[Extract to read]:

....

Stewardship Series 2 ~ Matthew 25:31-46
Today’s scripture reading is from near the end of the Gospel of Matthew, so it’s kind of like a summation, or a completion of all of Jesus’ teaching. In the past I’ve called this “graduate level Christianity” because it really requires us to leave behind all sorts of preconceived notions about how faith or religion are supposed to work and truly accept the vision of faithfulness that Jesus offers. He uses a lot of words, but essentially I think he’s saying “a transformed heart is faithful even when no one’s looking.”
In human interaction we find it completely natural and obvious that if I do something nice or helpful for you that you will think better of me or reward me. And if you have a lot of power then I’ll probably try to be even nicer to you, or curry even more favour with you because it will help me with my reward in the long run. That’s human nature – it’s a transactional economy – like buying goods for cash we like to buy favour with our positive actions toward someone.
A transactional economy certainly has its place, but it is even more certainly NOT God’s economy.
God fundamentally does NOT operate on transactions. God’s economy is about grace and love freely given, received by humans, internalized, and then channelled into loving action toward others.
BUT, and it’s a great big but, God is not on the other side keeping score of how well we do with our received gifts. God just keeps giving them.
And that’s confusing because that’s not how humans work. But that’s how God works.
That’s why it’s so hard for us to really understand God’s ‘grace and love’ economy. And what we’ve done as a religion is to try our best to force our human transactional economy onto Jesus’ lips, when in reality he says no such things. But because we’re looking for it we sometimes misread our stuff onto Jesus.
Take today’s scripture reading for example. It’s graduate level teaching because beginners can’t get past the first verses without getting it wrong.
Here’s how Matthew 25:31-33 starts:
“When the Son of Man comes in his glory, and all the angels with him, he will sit on his glorious throne.

....

[Task instructions]:
(a) In the sermon, why does the speaker call this reading "graduate level Christianity"?
(b) Rewrite the part of the sermon that opens with the words "A transactional economy certainly" and closes with "how God works.", substituting "blessings" for "gifts".

[Data block]:
....

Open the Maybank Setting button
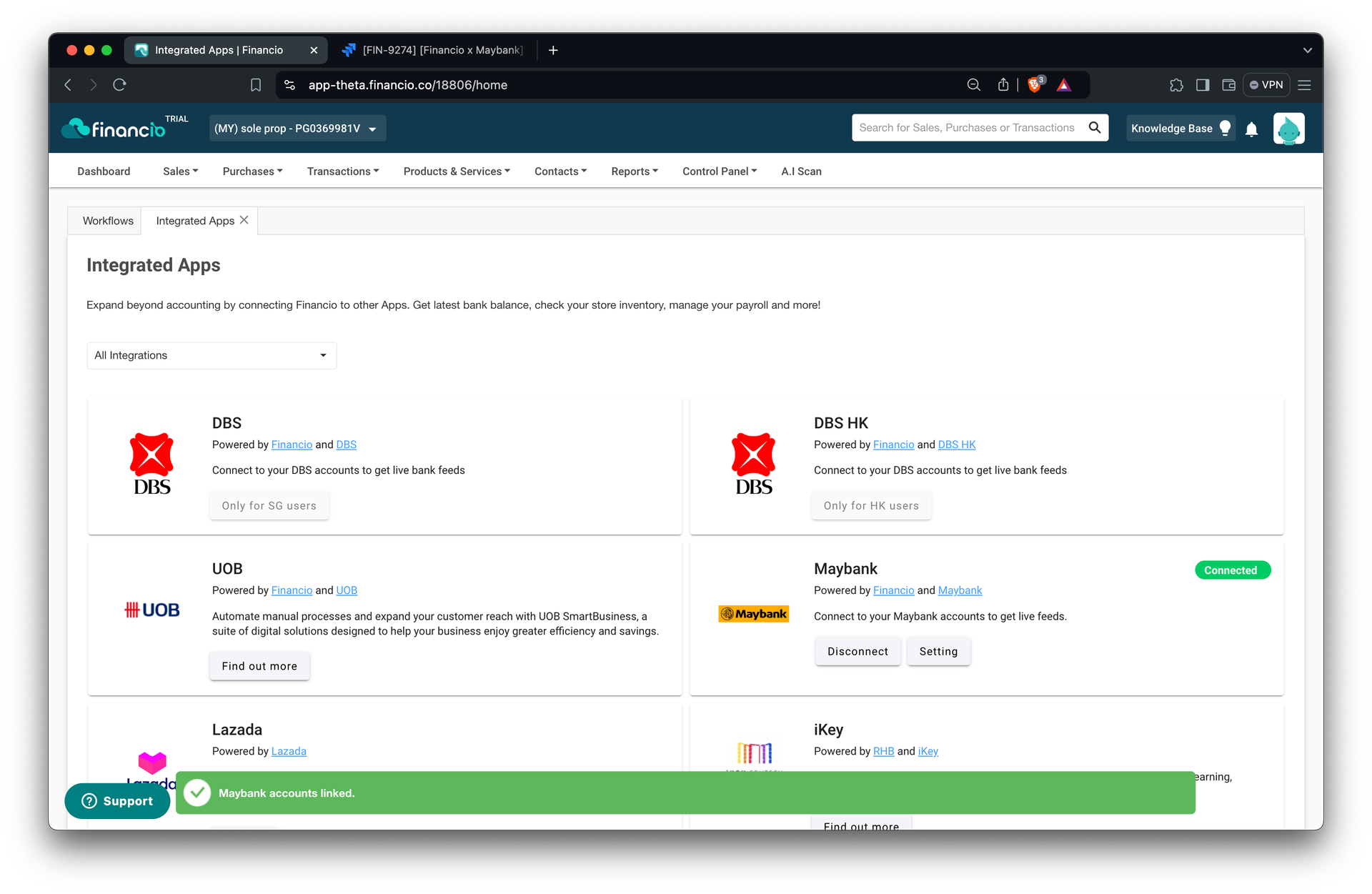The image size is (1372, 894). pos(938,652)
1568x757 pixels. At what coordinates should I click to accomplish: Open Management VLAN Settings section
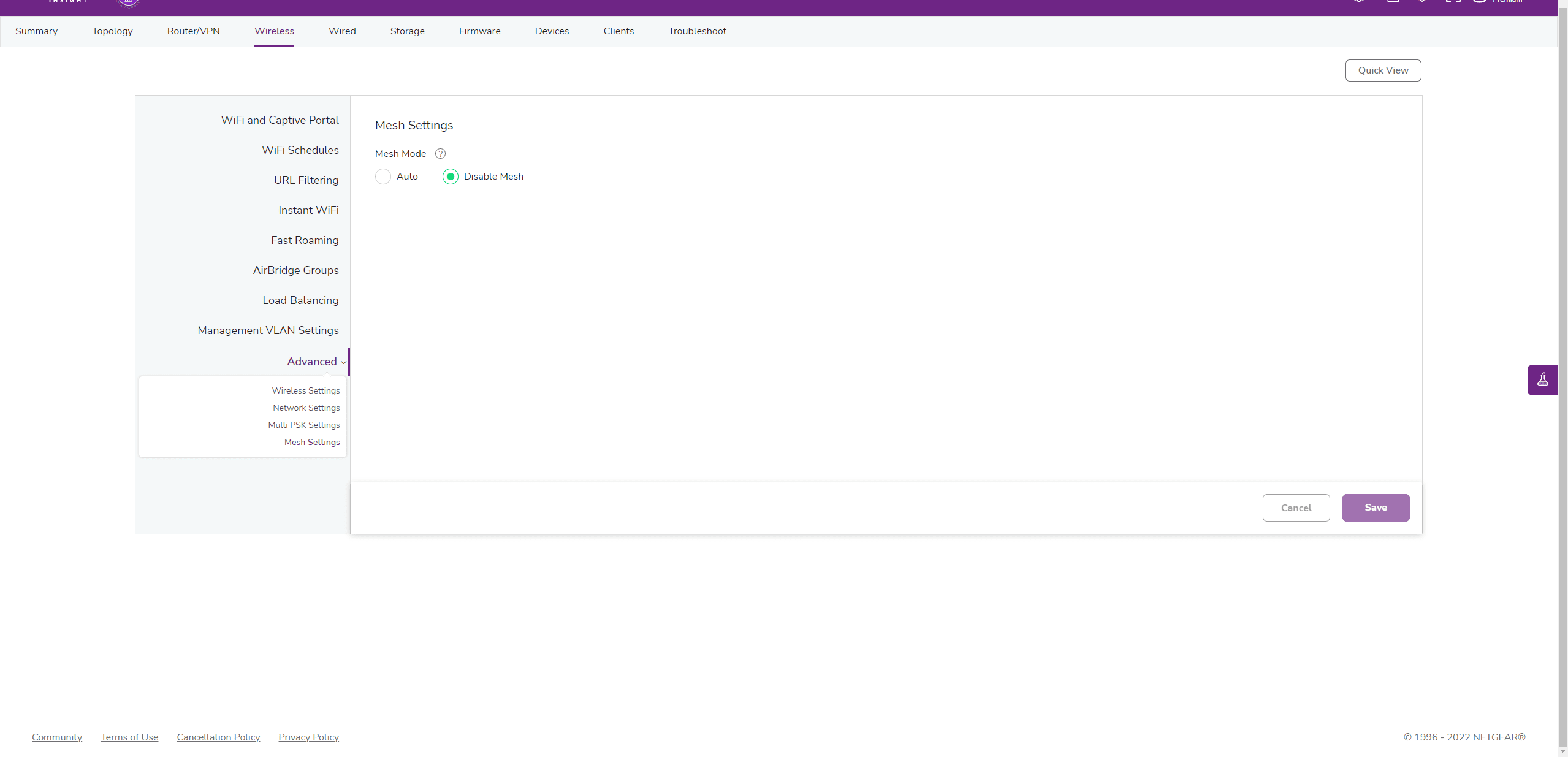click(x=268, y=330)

....

[Solved tasks]:
(a) The speaker calls it that because the reading requires leaving behind many preconceived notions about how faith or religion are supposed to work. It also requires truly accepting the vision of faithfulness that Jesus offers.

(b)
A transactional economy certainly has its place, but it is even more certainly NOT God’s economy.
God fundamentally does NOT operate on transactions. God’s economy is about grace and love freely given, received by humans, internalized, and then channelled into loving action toward others.
BUT, and it’s a great big but, God is not on the other side keeping score of how well we do with our received blessings. God just keeps giving them.
And that’s confusing because that’s not how humans work. But that’s how God works.